● The records:
= = = = = = =
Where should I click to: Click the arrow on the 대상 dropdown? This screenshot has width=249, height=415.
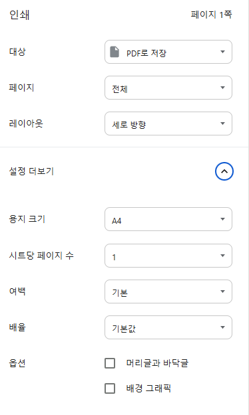coord(223,52)
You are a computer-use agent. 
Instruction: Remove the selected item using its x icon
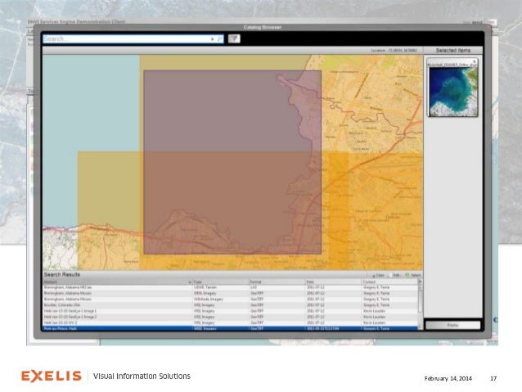tap(475, 61)
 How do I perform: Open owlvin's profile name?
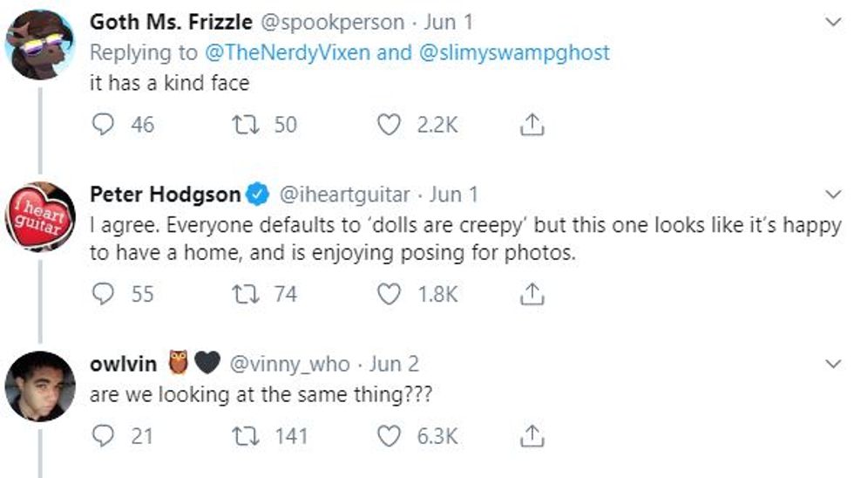(x=124, y=364)
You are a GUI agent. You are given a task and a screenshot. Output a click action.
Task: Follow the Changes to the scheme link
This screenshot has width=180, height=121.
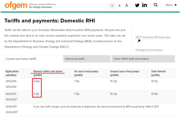pyautogui.click(x=149, y=50)
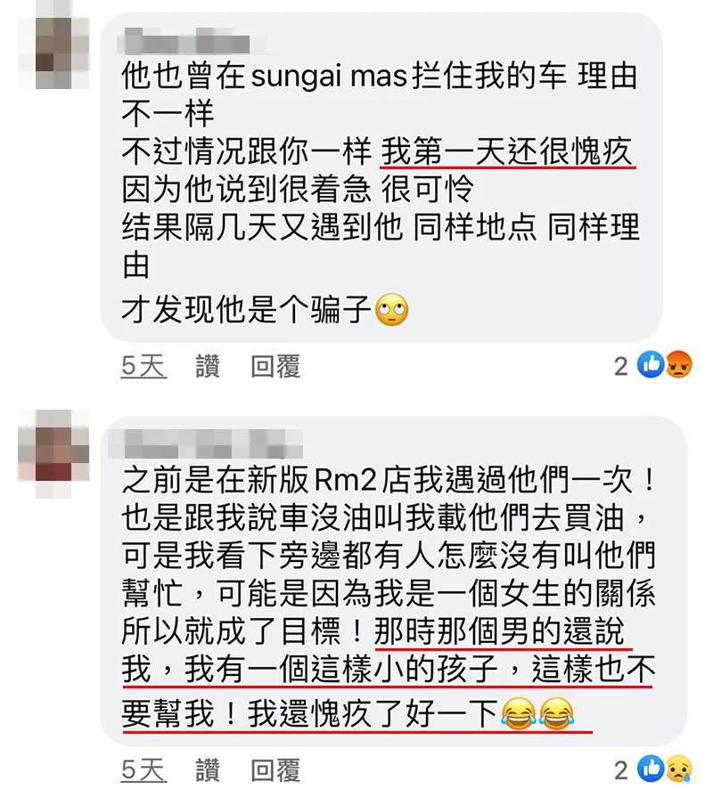Reply to the sungai mas comment via 回覆
The image size is (713, 797).
(275, 366)
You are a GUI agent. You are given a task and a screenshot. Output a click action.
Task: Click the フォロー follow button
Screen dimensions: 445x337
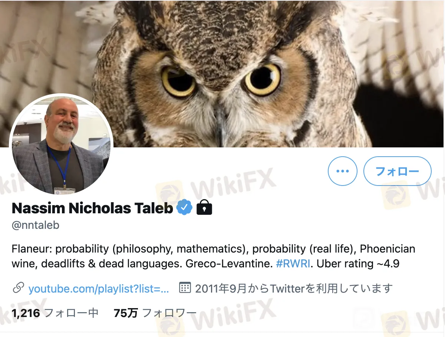click(398, 171)

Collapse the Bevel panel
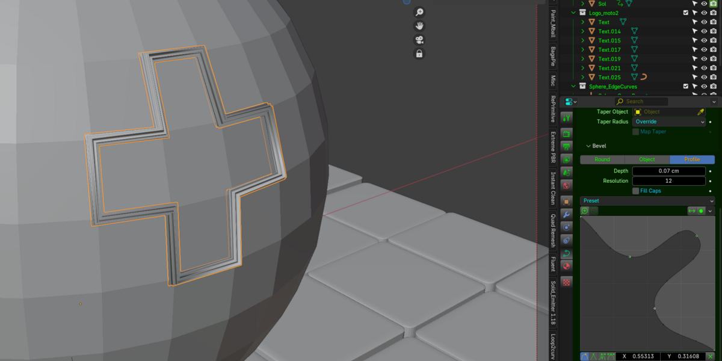click(588, 146)
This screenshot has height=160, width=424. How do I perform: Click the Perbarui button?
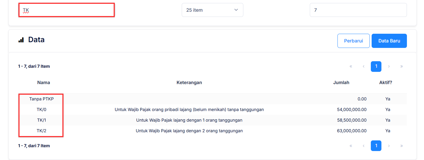point(353,41)
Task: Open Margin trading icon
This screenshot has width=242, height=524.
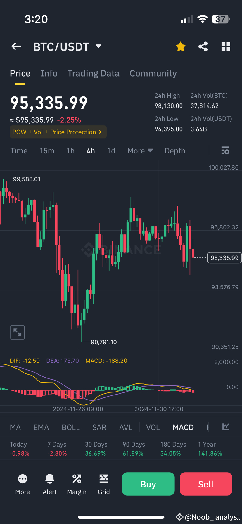Action: point(77,484)
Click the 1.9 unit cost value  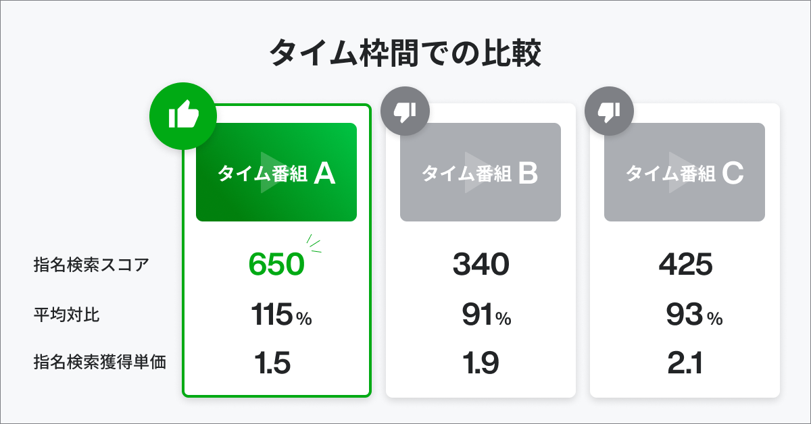[481, 364]
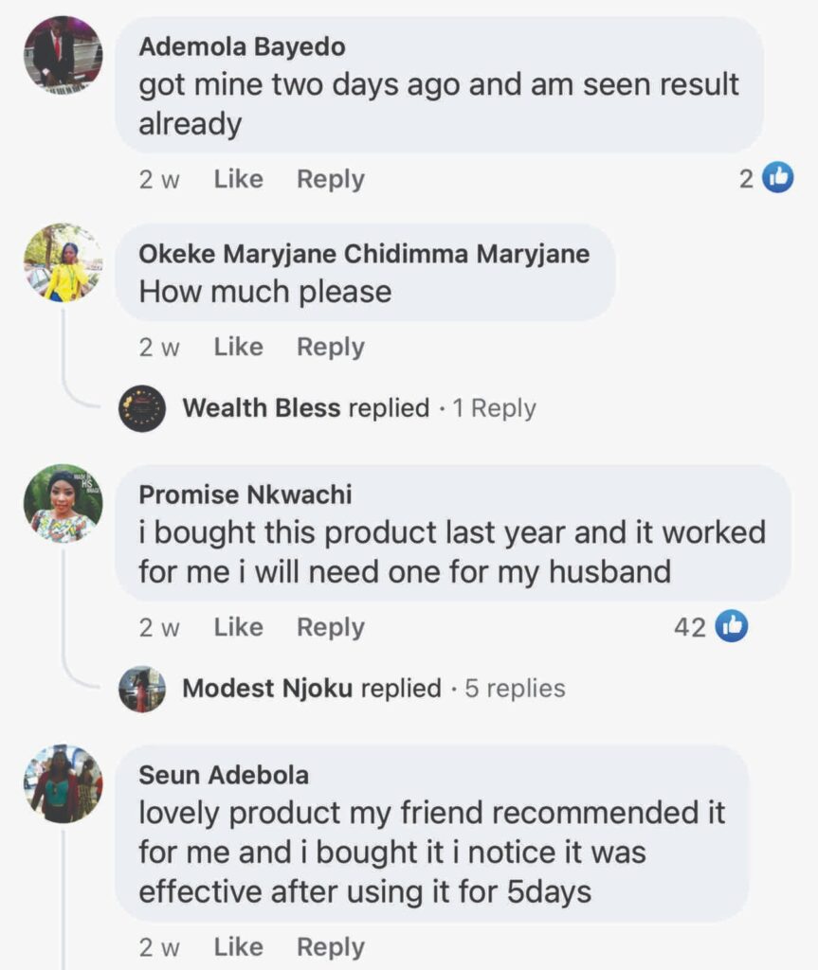The image size is (818, 970).
Task: Reply to Okeke Maryjane's comment
Action: [330, 347]
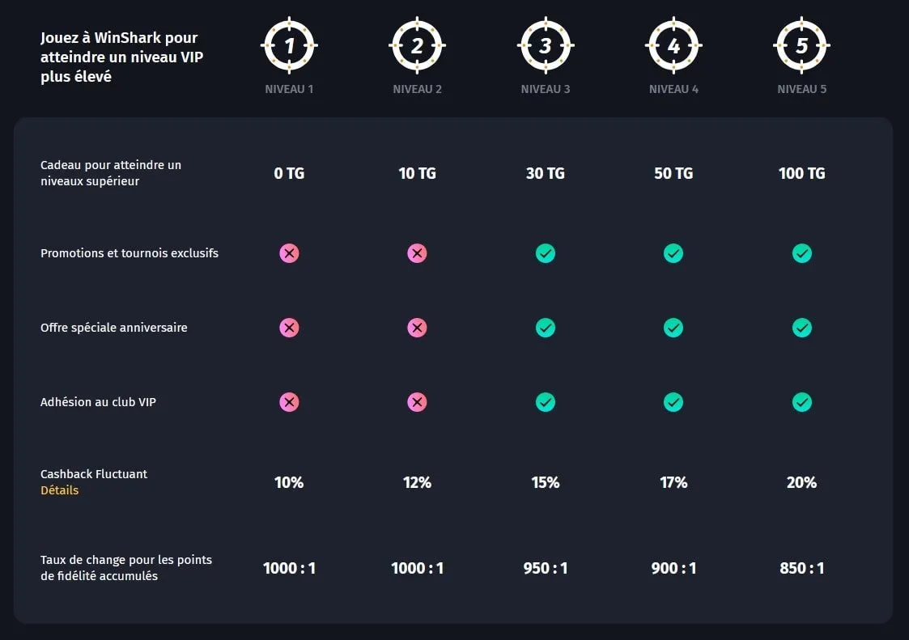Open the Détails link under Cashback Fluctuant
Image resolution: width=909 pixels, height=640 pixels.
[x=59, y=490]
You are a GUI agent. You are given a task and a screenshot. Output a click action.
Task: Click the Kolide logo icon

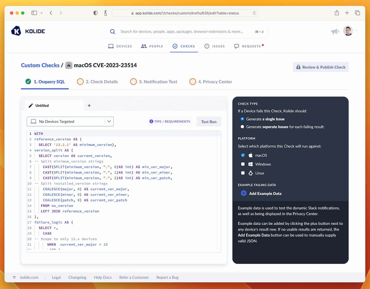pos(16,31)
= = = = = = =
Your answer should be the lines from the opening of the records through the line with "Task: Follow the Changes to the scheme link", both ends retyped exactly and pictures left out.

Where should I click to: Click the arrow on the 대상 dropdown? This screenshot has width=249, height=415.
coord(223,52)
You are a computer-use agent. 
Instruction: Remove the selected item using its x icon
tap(475, 61)
 How do I perform: Open owlvin's profile name?
(x=124, y=364)
You are a GUI agent. You are given a task and a screenshot. Output a click action.
Task: Follow the Changes to the scheme link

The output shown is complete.